Prep school teacher and historian Cullen, who once recast Bruce Springsteen in the mold of Ralph Waldo Emerson (Born in the U.S.A., 1997), now argues that you can’t have the American Dream without at least defining it for your own time.
The author begins filtering components with the Puritans, whom he frankly anoints as “annoying” progenitors of the Dream, what with their extreme ideas that included the ever-frustrating concept of predestination, their witch-burnings, and their drive to save the souls of Native Americans in order to annihilate them. But still, Cullen proposes, the Puritans did have a dream. From there it’s onward and generally upward as Jefferson struggles with what he knows is a contemporary paradox in basing the Declaration of Independence on the intrinsic equality of all men. Readers will further sense the elusiveness of the American Dream even as Lincoln finally hammers the “inalienable” into legislation eight decades after Jefferson penned it and wistfully wonders if “this, too, shall pass” in a speech given almost as if in a dream state. “Among the worst decisions the Supreme Court ever made,” Plessy v.

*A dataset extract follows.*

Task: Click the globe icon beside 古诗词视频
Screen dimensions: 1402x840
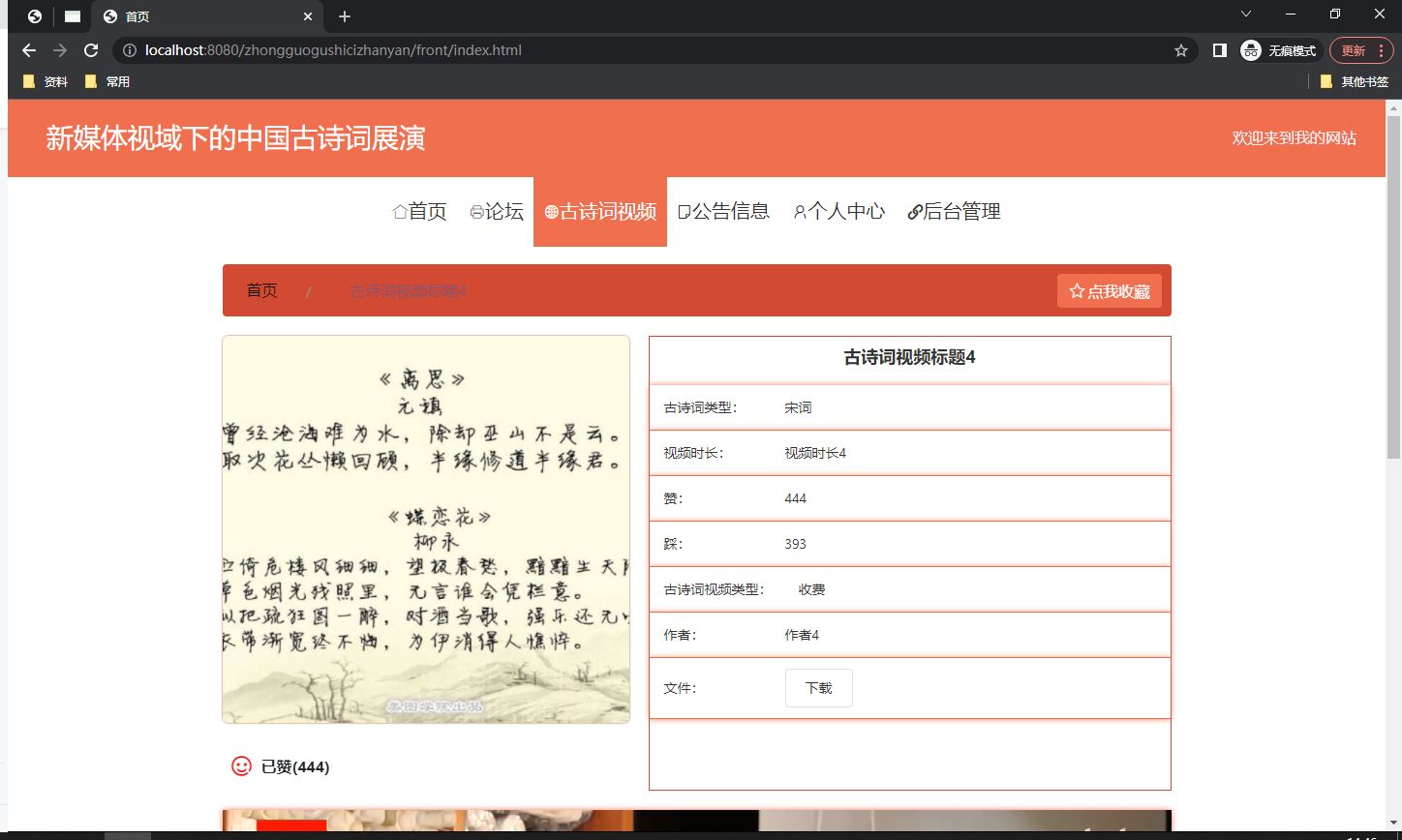Action: (x=550, y=211)
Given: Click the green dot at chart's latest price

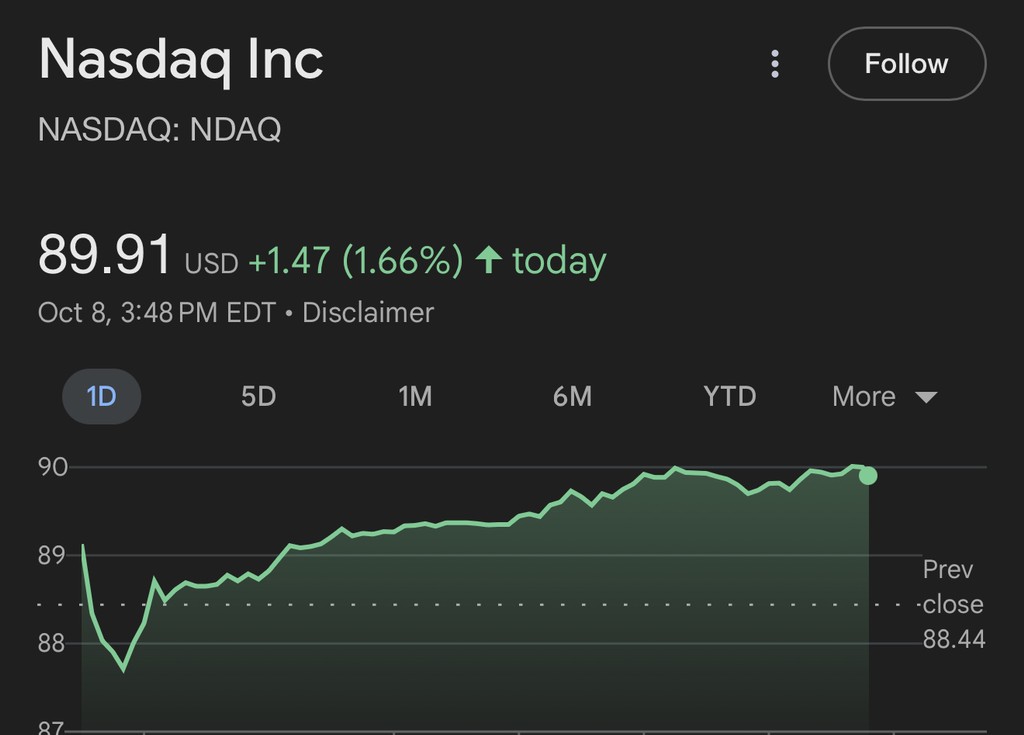Looking at the screenshot, I should coord(868,475).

Ferguson (1896) socked the Dream right in the eye, but in doing so, Cullen asserts, opened the door for Martin Luther King Jr. and his adherents of all races to rehabilitate it and send it on its way in the ’60s. The author takes something of an intermission from the stuff of pure ideas to visit home ownership as the principal material compulsion embodied in the Dream, locating its crowning manifestation in the prefab wonder of Long Island’s Levittown. Finally, in dealing with the inevitable frontier complex of American aspiration, Cullen confronts “the Coast,” symbolized by California (where the sun sets, etc.), as perhaps the most potentially heartbreaking yet persistently iridescent of the Dream’s layers. This is the beckoning impossible—the one that gets Jay Gatsby killed in F. Scott Fitzgerald’s rendering.
One man’s provocative, worthwhile, and stimulating summation.